Буквенный угар | страница 26



Потом просто запретила себе думать, кто прав, кто виноват. Но у меня психика изнемогла вконец. С середины дня начиналось ожидание вечера, скандала, битья, пьяного отцовского забытья…

Он, протрезвев, делался другим. Но не пить уже не мог. Форма анестезии…

Мама, наконец, затеяла развод к моему двадцатилетию, но я уже выдохлась, видеть никого не хотела.

Может, и та моя любовь, первая, была бегством в другую реальность? Почему бы мне было не выбрать более подходящий объект… Впрочем, выбирали всегда меня, а не я…

Много лет спустя я говорила с психологом о моем механизме влюбленности. Психолог спросила: „Что нужно для того, чтобы вы влюбились?“. Я ответила не задумываясь: „Чтобы влюбились в меня“. Чудовищная эмпатия…».

* * *

Та, первая моя любовь…

Случившаяся в восемнадцать лет…

Я задолжала ей, а потом вернула долг, написав

Сквозное одиночество

После сорока думалось: хорошо бы стать к старости сухонькой и подвижной бабулькой, если уж не дано было умереть молодой.

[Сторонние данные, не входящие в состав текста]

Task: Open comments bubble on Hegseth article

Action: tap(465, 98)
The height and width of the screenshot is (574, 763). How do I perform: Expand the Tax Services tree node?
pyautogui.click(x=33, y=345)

Не вышло. Тяжеловатая вышла из нее старуха, но хороша, хороша. Не толстая, не грузная, а видная, пожалуй. Да, видная.

Такая, что по ней не чиркнешь жалостливым взглядом, пробегая мимо.

Вот, стара, а глаза хороши до сих пор. Горько-шоколадные. И взгляд — смеющийся и грустный одновременно. Так бывает.

Взгляд — он слагается сквозь и поверх жизни, он — мерцательное сверхскоростное движение из бытия в небытие, и так без конца…

Когда она поняла это впервые?

Вот она, картинка из тех, что живут в памяти всегда.

Девочка стоит перед зеркалом, ей лет пять, не больше.

Ах нет, это не зеркало, а полированная поверхность шкафа.

Девочка видит свое отражение и остро осознает: «Это — я».

Дома никого нет. Позднее утро. Светлый какой-то ужас — «это я».

Словно не помнила она себя до этой минуты, словно ничего не было. Голова кружилась, заполняясь какими-то образами, связями, сквозными линиями, клавиша была нажата, и ее жизнь началась.

Назвала свое отражение собой и отметила, что выглядит симпатичней, когда челка падает на лоб наискосок. Женщина.

Одна из… Одна в комнате. И отражение лишь подтверждает единственность.

Второе воспоминание детства — она и другие.

Смутная стайка девочек обитает во дворе. Слышно, как они выкликают друг друга по именам. К ним не пристать. Еще неясно — почему.

А ей сегодня куплены мелки. Они — цветные, хрупкие, целые. А асфальт вокруг недавно выстроенной пятиэтажки совсем новый, черный.

Девочка рисует, выводит цветами и линиями робость свою, нежность — невообразимой красы принцессу в бальном платье, перчатках, короне. Принцесса хороша — и девочке хочется подарить ее кому-нибудь, и недавно прирученными печатными буквами девочка выводит: «ЛЕНА». Там, в этой стайке, есть некая Лена — пусть ей будет приятно. Построила мостик, уходящий одним концом в пустоту. Послала рисунок-шифр.